→ **ELENCO DEI COMPITI**:
1. Indica se ciascuna affermazione concorda con il commento sull'olio tunisino, rispondendo sì o no e citando alla lettera le parole del commento che lo stabiliscono. (a) Il voto del Parlamento europeo riguardava l'importazione a dazio zero di olio d'oliva dalla Tunisia. (b) Secondo il commento, senza dazio l'olio tunisino smetterà di arrivare in Italia. (c) La notizia recente citata riguarda una partita di olio spagnolo diretta a una ditta toscana.
2. Fornisci il seguito del commento sull'olio tunisino, cominciando subito dopo la sua ultima frase.

→ **BRANO DI TESTO**:

============

Olio tunisino, le tre lezioni da imparare

Il commento

12 marzo 2016 - Il voto del Parlamento europeo sull’importazione a dazio zero di olio d’oliva dalla Tunisia non ci ha lasciato soltanto la solita polemica politica tra Pd e opposizioni, ci ha lasciato anche tre importanti lezioni di cui dovremo far tesoro nel prossimo futuro.

La prima riguarda il sistema dei controlli. La comprensibile paura suscitata nei produttori italiani di olio (e negli stessi consumatori) dalla decisione di favorire le esportazioni tunisine nel nostro Paese si spiega anzitutto con l’inefficacia degli attuali strumenti di controllo della filiera olivicola. Con o senza dazio, l’olio tunisino arriva già in Italia e continuerà ad arrivare, qui come negli altri mercati europei. Ciò che possiamo fare è lavorare in modo più deciso sul controllo della filiera e sulle certificazioni di origine dei prodotti impiegati. Gli emendamenti presentati dalla delegazione Pd al Parlamento europeo andavano proprio in questo senso. Non dobbiamo dimenticare che una grande parte delle frodi in questo settore vede sul banco degli imputati olio di origine europea spacciato per italiano: risale proprio a qualche giorno fa la notizia di una grossa partita di olio greco diretta a una ditta toscana. Serve quindi un sistema di controlli più efficace, a livello italiano e a livello europeo, che impedisca non solo all’olio tunisino ma anche a quello spagnolo, greco o portoghese di diventare olio italiano.

============

Dati di ancoraggio a coordinate in pixel:
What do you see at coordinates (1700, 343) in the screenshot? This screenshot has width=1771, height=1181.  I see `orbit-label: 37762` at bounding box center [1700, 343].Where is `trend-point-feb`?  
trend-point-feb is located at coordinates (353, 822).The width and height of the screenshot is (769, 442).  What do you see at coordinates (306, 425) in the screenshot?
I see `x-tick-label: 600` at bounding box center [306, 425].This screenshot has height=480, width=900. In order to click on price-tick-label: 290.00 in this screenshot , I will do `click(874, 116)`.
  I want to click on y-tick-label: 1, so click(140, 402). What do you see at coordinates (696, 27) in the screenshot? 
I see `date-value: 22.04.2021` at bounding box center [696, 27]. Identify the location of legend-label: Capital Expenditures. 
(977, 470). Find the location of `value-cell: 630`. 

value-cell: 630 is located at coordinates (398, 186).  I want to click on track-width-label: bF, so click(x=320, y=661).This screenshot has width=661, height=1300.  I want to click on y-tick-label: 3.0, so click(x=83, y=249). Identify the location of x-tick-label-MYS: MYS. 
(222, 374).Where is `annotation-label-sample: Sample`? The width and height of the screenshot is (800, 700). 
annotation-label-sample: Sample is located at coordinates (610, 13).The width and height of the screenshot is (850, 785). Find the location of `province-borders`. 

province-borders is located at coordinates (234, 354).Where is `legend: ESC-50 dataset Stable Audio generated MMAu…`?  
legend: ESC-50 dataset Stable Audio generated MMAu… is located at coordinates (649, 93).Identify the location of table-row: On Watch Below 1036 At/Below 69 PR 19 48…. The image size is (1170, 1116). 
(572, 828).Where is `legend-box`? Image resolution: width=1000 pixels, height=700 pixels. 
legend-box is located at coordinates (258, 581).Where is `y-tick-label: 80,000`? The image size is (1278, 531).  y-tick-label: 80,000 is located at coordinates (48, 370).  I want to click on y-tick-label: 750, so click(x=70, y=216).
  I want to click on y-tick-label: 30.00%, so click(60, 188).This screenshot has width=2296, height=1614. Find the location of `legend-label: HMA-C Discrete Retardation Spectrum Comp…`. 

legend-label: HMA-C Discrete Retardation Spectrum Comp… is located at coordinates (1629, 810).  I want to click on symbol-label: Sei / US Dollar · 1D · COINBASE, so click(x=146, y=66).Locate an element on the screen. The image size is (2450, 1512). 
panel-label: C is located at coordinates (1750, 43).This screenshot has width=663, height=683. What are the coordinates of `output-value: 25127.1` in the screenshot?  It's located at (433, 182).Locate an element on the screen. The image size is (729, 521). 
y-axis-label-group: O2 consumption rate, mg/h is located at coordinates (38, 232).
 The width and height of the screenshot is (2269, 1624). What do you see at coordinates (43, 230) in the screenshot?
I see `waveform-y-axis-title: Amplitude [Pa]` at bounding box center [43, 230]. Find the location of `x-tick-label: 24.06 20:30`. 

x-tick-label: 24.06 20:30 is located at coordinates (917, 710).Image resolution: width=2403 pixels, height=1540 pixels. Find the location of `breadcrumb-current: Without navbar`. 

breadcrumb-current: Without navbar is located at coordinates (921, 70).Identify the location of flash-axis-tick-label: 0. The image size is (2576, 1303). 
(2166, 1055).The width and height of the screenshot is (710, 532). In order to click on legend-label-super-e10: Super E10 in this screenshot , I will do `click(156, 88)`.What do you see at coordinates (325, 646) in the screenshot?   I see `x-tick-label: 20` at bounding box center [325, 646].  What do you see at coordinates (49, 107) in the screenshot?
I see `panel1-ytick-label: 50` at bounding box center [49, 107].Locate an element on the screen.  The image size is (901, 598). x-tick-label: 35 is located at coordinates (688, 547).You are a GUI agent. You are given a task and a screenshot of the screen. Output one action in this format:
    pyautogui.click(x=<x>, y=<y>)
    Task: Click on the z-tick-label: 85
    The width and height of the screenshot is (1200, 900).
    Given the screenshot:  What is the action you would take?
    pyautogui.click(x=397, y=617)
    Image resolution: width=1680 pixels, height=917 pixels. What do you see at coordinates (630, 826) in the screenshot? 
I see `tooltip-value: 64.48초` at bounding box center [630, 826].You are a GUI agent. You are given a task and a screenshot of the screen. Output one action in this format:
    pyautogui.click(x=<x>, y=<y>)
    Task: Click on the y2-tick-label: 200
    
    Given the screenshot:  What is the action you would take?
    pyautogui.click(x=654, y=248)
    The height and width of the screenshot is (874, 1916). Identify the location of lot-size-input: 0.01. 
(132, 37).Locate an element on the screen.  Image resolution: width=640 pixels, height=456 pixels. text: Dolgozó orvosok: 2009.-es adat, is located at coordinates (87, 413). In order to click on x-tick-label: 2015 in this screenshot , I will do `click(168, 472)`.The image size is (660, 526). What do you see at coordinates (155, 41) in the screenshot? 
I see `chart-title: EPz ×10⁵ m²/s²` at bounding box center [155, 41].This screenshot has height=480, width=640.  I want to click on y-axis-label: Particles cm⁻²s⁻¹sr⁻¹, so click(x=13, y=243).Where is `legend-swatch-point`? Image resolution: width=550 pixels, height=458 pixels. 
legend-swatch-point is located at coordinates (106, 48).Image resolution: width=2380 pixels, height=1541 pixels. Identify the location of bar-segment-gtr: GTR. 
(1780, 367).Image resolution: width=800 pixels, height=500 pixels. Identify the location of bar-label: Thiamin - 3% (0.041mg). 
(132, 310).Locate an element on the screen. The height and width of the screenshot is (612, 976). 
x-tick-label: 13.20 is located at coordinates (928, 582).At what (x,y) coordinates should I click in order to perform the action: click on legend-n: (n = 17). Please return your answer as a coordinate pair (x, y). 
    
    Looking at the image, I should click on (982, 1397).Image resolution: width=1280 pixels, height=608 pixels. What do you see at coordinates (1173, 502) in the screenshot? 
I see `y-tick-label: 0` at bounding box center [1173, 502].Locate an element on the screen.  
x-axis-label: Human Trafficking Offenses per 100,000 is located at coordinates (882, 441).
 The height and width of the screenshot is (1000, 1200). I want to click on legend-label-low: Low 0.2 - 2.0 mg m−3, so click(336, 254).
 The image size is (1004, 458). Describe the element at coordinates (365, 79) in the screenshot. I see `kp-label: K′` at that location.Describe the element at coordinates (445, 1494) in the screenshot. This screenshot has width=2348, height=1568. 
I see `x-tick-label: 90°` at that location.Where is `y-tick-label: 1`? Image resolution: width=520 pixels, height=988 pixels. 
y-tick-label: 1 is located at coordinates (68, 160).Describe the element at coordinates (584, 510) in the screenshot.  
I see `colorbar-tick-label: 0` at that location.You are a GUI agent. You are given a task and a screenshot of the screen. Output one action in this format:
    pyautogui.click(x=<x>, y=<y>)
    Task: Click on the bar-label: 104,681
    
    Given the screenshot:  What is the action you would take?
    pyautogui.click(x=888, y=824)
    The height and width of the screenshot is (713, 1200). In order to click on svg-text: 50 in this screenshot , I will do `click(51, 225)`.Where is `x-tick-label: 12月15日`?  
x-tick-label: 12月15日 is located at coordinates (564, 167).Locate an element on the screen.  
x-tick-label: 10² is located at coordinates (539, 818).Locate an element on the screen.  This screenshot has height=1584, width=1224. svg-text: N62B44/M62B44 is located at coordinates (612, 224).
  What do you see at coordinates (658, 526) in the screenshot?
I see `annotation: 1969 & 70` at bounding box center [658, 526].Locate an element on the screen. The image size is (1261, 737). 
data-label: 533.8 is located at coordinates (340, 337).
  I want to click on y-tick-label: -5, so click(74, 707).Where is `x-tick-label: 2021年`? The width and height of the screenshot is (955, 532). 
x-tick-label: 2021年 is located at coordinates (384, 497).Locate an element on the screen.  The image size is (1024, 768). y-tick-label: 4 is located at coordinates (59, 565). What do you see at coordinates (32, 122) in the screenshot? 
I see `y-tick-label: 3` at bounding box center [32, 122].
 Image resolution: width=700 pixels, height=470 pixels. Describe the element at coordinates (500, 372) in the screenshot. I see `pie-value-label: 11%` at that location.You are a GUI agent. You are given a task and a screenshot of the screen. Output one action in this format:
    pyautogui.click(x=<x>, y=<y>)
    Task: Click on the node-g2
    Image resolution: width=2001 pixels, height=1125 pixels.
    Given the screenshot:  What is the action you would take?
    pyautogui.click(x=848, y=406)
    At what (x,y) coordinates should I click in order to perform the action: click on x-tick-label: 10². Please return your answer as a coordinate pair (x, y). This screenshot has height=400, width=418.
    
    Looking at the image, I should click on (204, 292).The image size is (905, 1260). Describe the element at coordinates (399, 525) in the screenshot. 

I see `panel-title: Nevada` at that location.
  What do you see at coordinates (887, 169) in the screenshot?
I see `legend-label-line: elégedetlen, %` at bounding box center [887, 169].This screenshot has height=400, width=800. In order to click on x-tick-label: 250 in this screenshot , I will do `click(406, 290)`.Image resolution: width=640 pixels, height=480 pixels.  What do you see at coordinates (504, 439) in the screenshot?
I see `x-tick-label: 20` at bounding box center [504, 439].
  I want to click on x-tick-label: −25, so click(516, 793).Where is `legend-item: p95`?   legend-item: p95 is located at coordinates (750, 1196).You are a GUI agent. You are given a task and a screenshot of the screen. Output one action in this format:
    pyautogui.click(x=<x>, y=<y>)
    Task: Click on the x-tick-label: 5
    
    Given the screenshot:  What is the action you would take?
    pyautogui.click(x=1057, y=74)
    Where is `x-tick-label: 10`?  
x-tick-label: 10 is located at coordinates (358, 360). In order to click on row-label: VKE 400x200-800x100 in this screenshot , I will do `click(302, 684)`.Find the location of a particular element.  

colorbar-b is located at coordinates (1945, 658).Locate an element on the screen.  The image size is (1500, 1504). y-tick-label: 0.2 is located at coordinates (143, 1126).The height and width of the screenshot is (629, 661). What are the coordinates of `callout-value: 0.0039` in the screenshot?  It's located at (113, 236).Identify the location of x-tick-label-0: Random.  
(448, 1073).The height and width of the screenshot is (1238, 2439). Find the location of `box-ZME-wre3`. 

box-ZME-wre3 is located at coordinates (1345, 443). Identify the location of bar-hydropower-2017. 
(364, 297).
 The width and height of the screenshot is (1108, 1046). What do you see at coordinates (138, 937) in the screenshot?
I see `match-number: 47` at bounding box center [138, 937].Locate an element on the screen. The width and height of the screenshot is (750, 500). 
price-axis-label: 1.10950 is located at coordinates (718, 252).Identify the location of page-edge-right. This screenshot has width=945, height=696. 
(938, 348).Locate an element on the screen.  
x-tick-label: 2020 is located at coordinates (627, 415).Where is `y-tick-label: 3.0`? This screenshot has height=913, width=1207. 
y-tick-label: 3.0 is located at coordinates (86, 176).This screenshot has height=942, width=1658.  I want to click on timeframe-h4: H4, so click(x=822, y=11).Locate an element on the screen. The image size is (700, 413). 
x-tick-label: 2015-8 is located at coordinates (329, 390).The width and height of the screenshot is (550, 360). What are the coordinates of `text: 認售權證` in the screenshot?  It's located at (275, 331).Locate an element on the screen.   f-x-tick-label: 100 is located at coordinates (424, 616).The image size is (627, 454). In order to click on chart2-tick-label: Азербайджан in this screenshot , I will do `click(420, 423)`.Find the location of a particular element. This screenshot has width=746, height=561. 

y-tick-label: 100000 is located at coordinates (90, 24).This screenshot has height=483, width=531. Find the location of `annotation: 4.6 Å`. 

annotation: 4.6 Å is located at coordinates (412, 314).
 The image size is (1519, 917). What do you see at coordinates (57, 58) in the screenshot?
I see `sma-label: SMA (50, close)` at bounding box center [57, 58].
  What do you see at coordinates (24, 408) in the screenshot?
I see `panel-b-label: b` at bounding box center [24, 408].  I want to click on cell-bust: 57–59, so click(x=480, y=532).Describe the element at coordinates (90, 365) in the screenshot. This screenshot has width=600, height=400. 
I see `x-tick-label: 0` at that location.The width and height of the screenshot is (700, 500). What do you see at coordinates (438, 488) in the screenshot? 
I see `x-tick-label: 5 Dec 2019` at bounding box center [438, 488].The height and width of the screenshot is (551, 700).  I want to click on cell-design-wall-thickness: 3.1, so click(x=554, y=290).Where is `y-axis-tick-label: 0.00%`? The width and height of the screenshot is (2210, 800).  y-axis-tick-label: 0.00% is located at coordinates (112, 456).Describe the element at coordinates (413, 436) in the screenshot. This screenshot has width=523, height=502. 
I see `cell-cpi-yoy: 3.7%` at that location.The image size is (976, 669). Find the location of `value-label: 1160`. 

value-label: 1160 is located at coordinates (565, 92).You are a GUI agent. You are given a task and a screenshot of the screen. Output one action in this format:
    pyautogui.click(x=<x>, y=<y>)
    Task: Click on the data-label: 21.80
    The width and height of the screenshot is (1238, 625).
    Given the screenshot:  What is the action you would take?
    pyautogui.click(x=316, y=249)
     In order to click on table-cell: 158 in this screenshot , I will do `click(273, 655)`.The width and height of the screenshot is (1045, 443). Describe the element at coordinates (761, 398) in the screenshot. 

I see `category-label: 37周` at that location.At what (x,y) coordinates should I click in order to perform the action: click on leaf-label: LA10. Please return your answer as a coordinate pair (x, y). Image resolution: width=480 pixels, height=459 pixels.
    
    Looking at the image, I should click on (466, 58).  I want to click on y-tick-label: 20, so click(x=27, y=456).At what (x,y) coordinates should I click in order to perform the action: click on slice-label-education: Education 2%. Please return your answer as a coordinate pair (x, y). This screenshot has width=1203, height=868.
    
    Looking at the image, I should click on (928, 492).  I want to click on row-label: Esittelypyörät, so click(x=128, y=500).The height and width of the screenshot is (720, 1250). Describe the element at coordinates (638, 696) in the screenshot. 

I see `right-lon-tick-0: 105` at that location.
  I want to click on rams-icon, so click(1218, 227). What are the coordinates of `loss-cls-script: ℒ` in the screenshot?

============

→ **RISPOSTE FORNITE**:
1.
(a) Sì: "Il voto del Parlamento europeo sull’importazione a dazio zero di olio d’oliva dalla Tunisia".
(b) No: "Con o senza dazio, l’olio tunisino arriva già in Italia e continuerà ad arrivare".
(c) No: "una grossa partita di olio greco diretta a una ditta toscana".

2.
La seconda lezione riguarda le regole del commercio internazionale. Quando si tratta di delineare le strategie commerciali nei confronti dei Paesi vicini, troppo spesso l’Europa sceglie di percorrere la via più semplice: quella dell’aumento o della riduzione dei dazi. Anche in questo caso, l’obiettivo sacrosanto del sostegno a una Tunisia sempre più a rischio instabilità è stato perseguito nel modo sbagliato. L’azzeramento dei dazi può dare sollievo all’economia tunisina nei prossimi due anni (mettendo al tempo stesso in difficoltà i Paesi dell’Europa mediterranea) ma non aiuta a risolverne i problemi strutturali. Serve un approccio diverso nei confronti dei Paesi extra-Ue, incentrato sulla cooperazione internazionale. Nel rapporto con la Tunisia, proprio l’Italia avrebbe potuto giocare un ruolo fondamentale, sostenendo la produzione olivicola di quel Paese attraverso le proprie aziende, la propria tecnologia ed il proprio know- how.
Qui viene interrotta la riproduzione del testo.